Our playbook on a new customer looks like this:

  1. Asset graph first. We enumerate every route and every backend service. Anything that responds to a request and isn't on the graph gets flagged.
  2. Per-endpoint authorization fuzzing. For every GET/POST/PUT/DELETE that takes an ID-shaped parameter, we generate a second test: call the same endpoint with a second-tenant auth, victim-tenant ID, in every variant (path, query, header, body, JWT claim).
  3. Direct-service probe. If the service mesh permits it, we bypass the edge and call backend services directly with forged headers. You'd be surprised how often this works.
  4. GraphQL selection-set abuse. GraphQL moves authorization from the endpoint to the resolver. Resolvers get written by ten different engineers. Not all of them check auth.
  5. Batch mode. POST /orders:batch with {"ids": ["mine", "yours"]} — does the service loop correctly?

A real chain

In a recent engagement we found a BOLA that looked like this:

  • Public API enforced per-org ACLs correctly.
  • A webhook-delivery service accepted internal messages that included a target_url and a payload.
  • Because the webhook service was "internal" and "async", nobody treated its input as attacker-controlled.
  • But: a separate, public feature accepted a user-provided URL that went through the webhook service.

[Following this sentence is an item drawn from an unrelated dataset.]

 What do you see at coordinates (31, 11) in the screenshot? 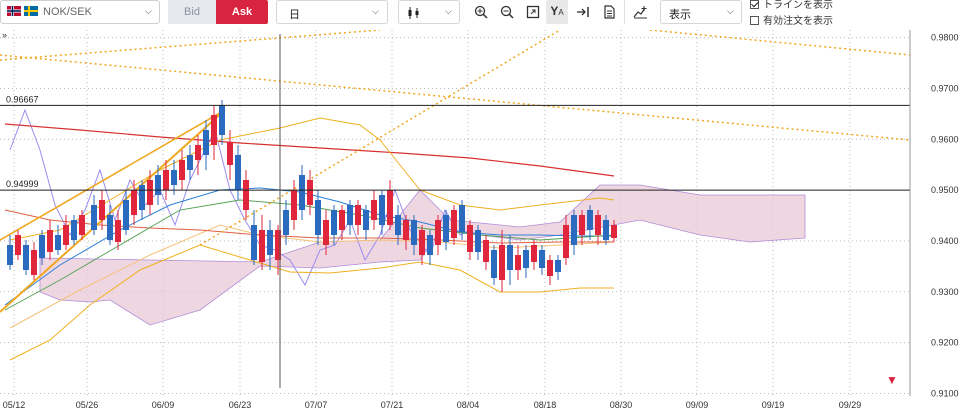
I see `sweden-flag-icon` at bounding box center [31, 11].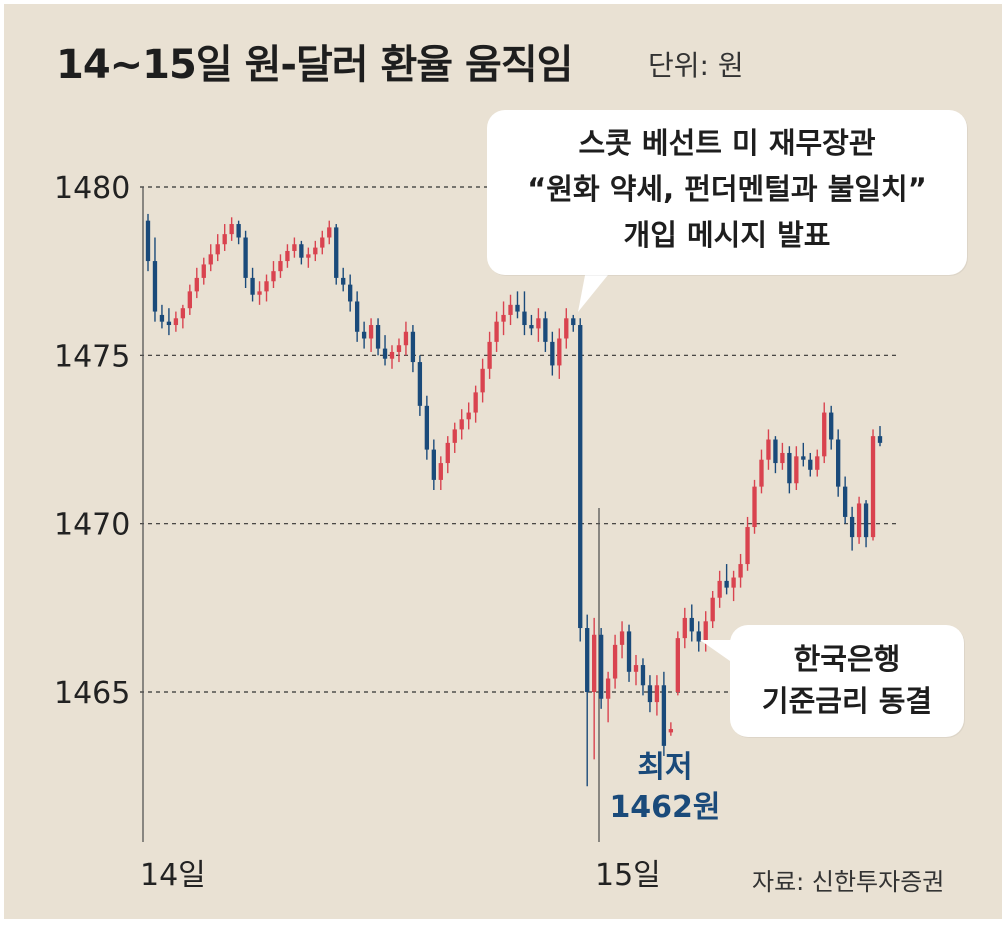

Net result: from a regular user account we could pivot through the webhook service to hit internal URLs (SSRF), some of which returned payloads including cross-tenant data (BOLA-by-pivot).

What to test this quarter

  1. List every service. For each: authentication, authorization, and who trusts who?
  2. Find your "internal" services. Probe them from the edge.
  3. For every endpoint with an ID parameter, prove authorization from code.
  4. Stop trusting headers between services unless you've signed them. mTLS or SPIFFE minimum.
  5. Write contract tests. "Cross-tenant GET must 403" is a test, not a principle.

BOLA doesn't need a zero-day. It needs a team that treats authorization as a first-class concern instead of the edge-service's problem.